§ **CHALLENGE**: Can you write out all of the records below word for word, leaving the pictures out of your answer?
─── SUPPLIED DATA ───
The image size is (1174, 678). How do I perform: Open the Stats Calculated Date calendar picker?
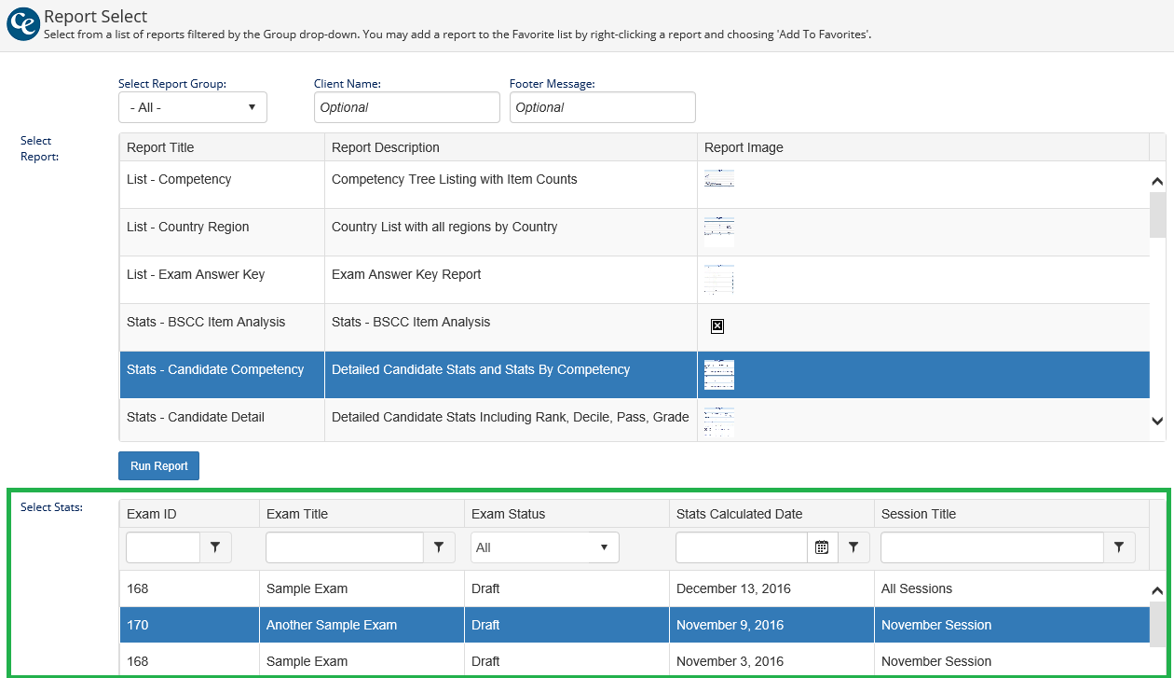tap(822, 547)
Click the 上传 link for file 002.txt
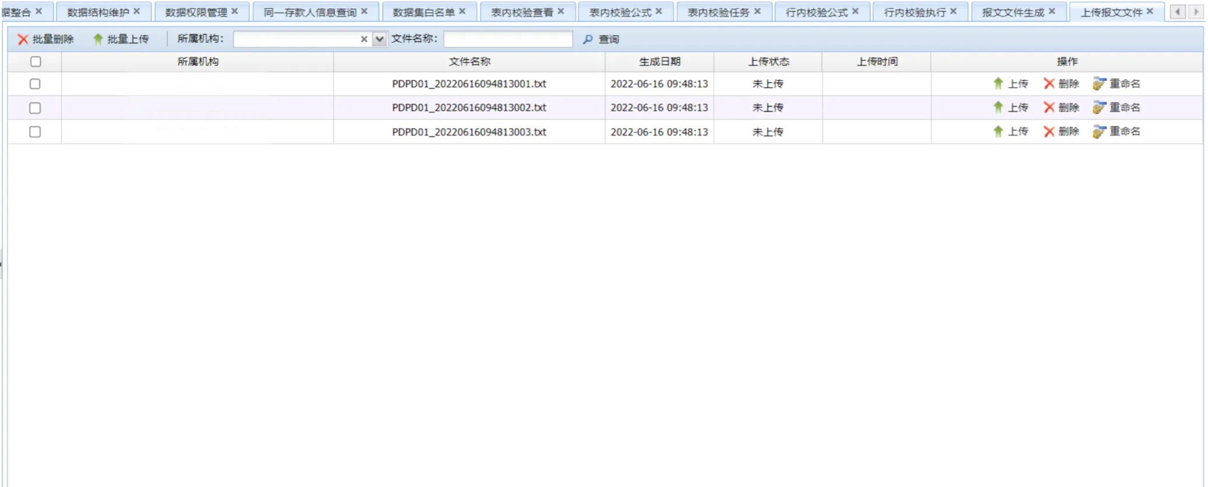The height and width of the screenshot is (487, 1208). pyautogui.click(x=1018, y=108)
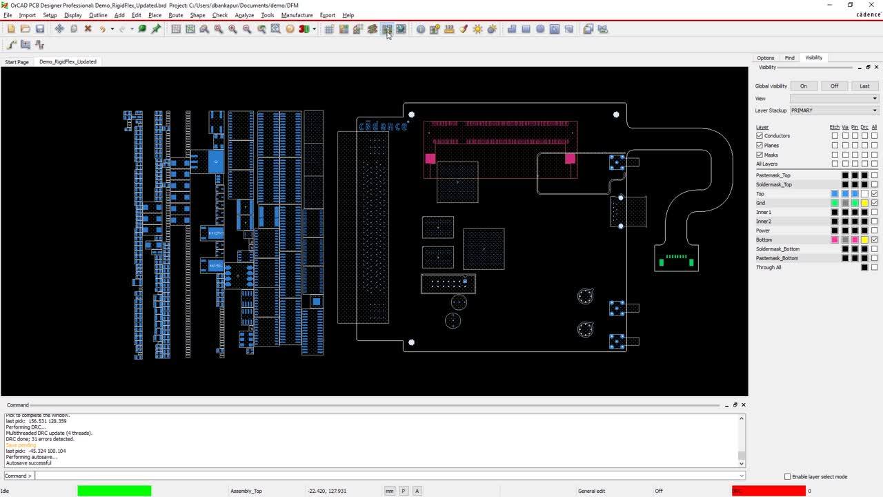Click the blue info icon in toolbar

[x=421, y=29]
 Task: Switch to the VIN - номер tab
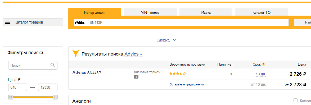tap(150, 12)
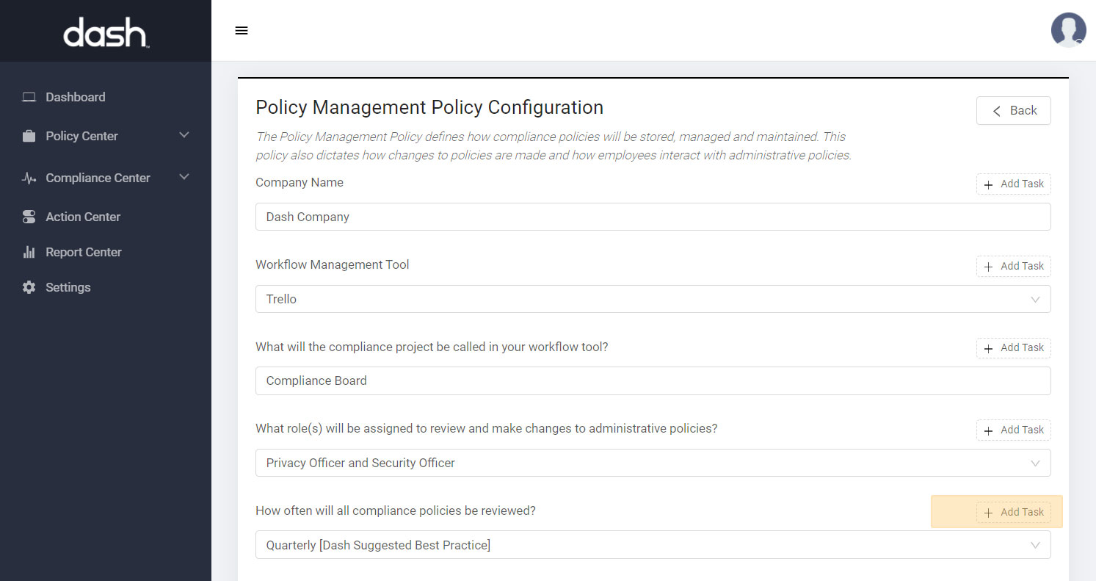Click the dash logo

coord(105,31)
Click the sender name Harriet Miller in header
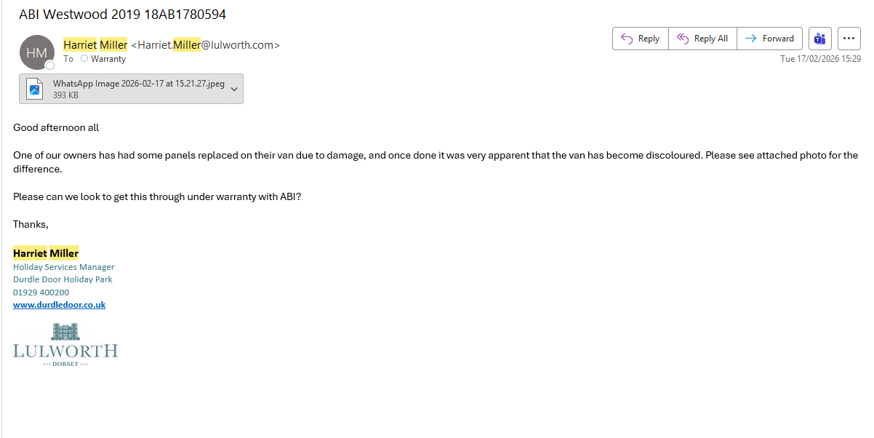The width and height of the screenshot is (874, 438). (x=95, y=45)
───
§ **THE REPLY**:
The image size is (1174, 678). How do I perform: Open the Stats Calculated Date calendar picker?
tap(822, 547)
Click the 上传 link for file 002.txt
The height and width of the screenshot is (487, 1208). pyautogui.click(x=1018, y=108)
Click the blue info icon in toolbar

[x=421, y=29]
 Task: Switch to the VIN - номер tab
tap(150, 12)
Click the dash logo

coord(105,31)
Click the sender name Harriet Miller in header
The width and height of the screenshot is (874, 438). (x=95, y=45)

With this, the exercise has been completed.